Minutes after clinching a spot in the CWS championship series Friday, Mississippi State head coach John Cohen was referencing the Rob Reiner rockumentary This is Spinal Tap while telling reporters that he led his team aimlessly through the tunnels of TD Ameritrade Park trying to find his team’s clubhouse.

“The day started with me leading our team through the bowels of Ameritrade and going all the way to the end and not being able to find the door to our dugout,” Cohen said with a chuckle. “So I thought I was reliving Spinal Tap there and wondering what kind of day we were going to have. 

"Rock and roll, right?”

Rock and roll, indeed.

That type of looseness has served the Bulldogs well so far in Omaha. They have been defensively sound and offensively loud in a series marked by a distinct lack of timely hitting. In Friday’s win against Oregon State, Mississippi State had four players turn in multiple-hit performances (Alex Detz, Brett Pirtle C.T. Bradford and Wes Rea) and turned in three double plays. The Bulldogs now have 80 twin-killings this season, second in the nation.

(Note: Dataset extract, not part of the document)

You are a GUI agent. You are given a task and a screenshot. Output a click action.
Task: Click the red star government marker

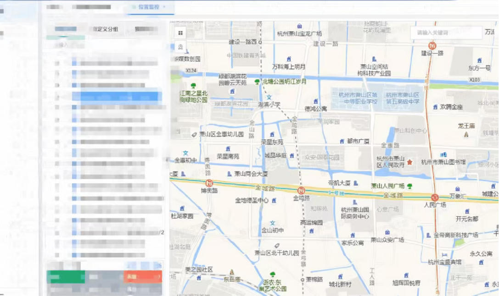tap(409, 162)
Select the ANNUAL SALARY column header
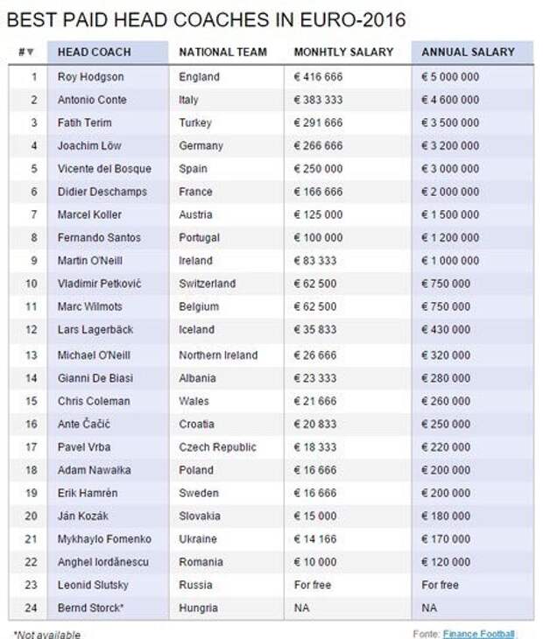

And then there’s Hunter Renfroe.

Renfroe hit a 3-1 pitch over the left-field wall for his 16th homer of the year and just the third of this year’s CWS. The HR extended a 10-game hitting streak Renfroe will take into Monday’s title-series opener.

Rae, who nearly had a home run himself Friday, has reached base in 10 consecutive games and has a hit in five in a row. Shortstop Adam Frazier has reached base safely in 21 consecutive games and he now leads the nation with 106 hits this season.

And if you think there’s an easy out anywhere in the lineup, think again. The Bulldogs did not strike out at all Friday. It was the first time a team played an entire game without a K in the CWS since 2001.

After the offense does its job, one of the best bullpens in the country helps make sure that work holds up. Closer Jonathan Holder’s 21 saves this season are a school record.

The Bulldogs haven’t experienced disappointment in this tournament. What’s more, they don’t hope things will work out late in the game, they seem to know it.

“Our kids just believe something good's going to happen," Cohen said.

-- Mark Spoor, NCAA.com


Good pitching and good defense have been part of the formula to win a baseball championship -- at any level -- for decades. In an era of college baseball that features fewer home runs than ever before, pitching and defense mean everything. UCLA has both and will win its first baseball championship this week.

The last and only time UCLA made the CWS Finals in 2010, the Bruins had a three-headed monster at the top of their rotation in Rob Rasmussen (11-3, 2.72), Trevor Bauer (12-3, 3.02) and Gerrit Cole (11-4, 3.37).  The only problem was, the rotation wasn’t set up how they wanted thanks to a loss against TCU.

They don’t have that problem this time around, and while the names have changed with starters Nick Vander Tuig (13-4, 2.31), Adam Plutko (9-3, 2.29) and Grant Watson (9-3, 3.01), they have been just as filthy. The Bruins are the only team to not lose in the postseason -- a perfect 8-0. Incredibly, they’ve used just six pitchers to do it and have posted a 1.36 ERA. Their three starters have combined to go 7-0. The only other win came from stud closer David Berg, who has added five postseason saves to tie the all-time single-season saves record with 23

When UCLA gets a lead of even 2-0, it seems like 10-0. That’s what having a guy like Berg at the backend of your bullpen can do. He’s pitched in the Bruins’ past 15 NCAA tournament games -- if they have a lead in the eighth inning, he’s coming in.

So what if the offense doesn’t have a .300 hitter? Pat Gallagher leads the way at .283 and as a team the Bruins have hit just .248 this season. It’s even worse in Omaha -- .182. But they claw and scrap for runs like no one has ever seen. If you make an error, the Bruins make you pay. Just because the numbers are bad, doesn’t mean they aren’t clutch.

And when you're playing in TD Ametridade Park Omaha -- you aren't going to win with the home run. You need to manufacture runs. And they do.

“We've got good offensive players,” UCLA head coach John Savage said. “They're just as good as any part of our game. And we do feel that way. I know that if you look at the scores, you probably won't write it up that way, but there's a lot of faith and trust in our players.”

The Bruins have played defense, too, this postseason in posting a .983 fielding percentage. They make you make mistakes, not the other way around. UCLA will add championship No. 109 to the trophy case in Westwood because of it.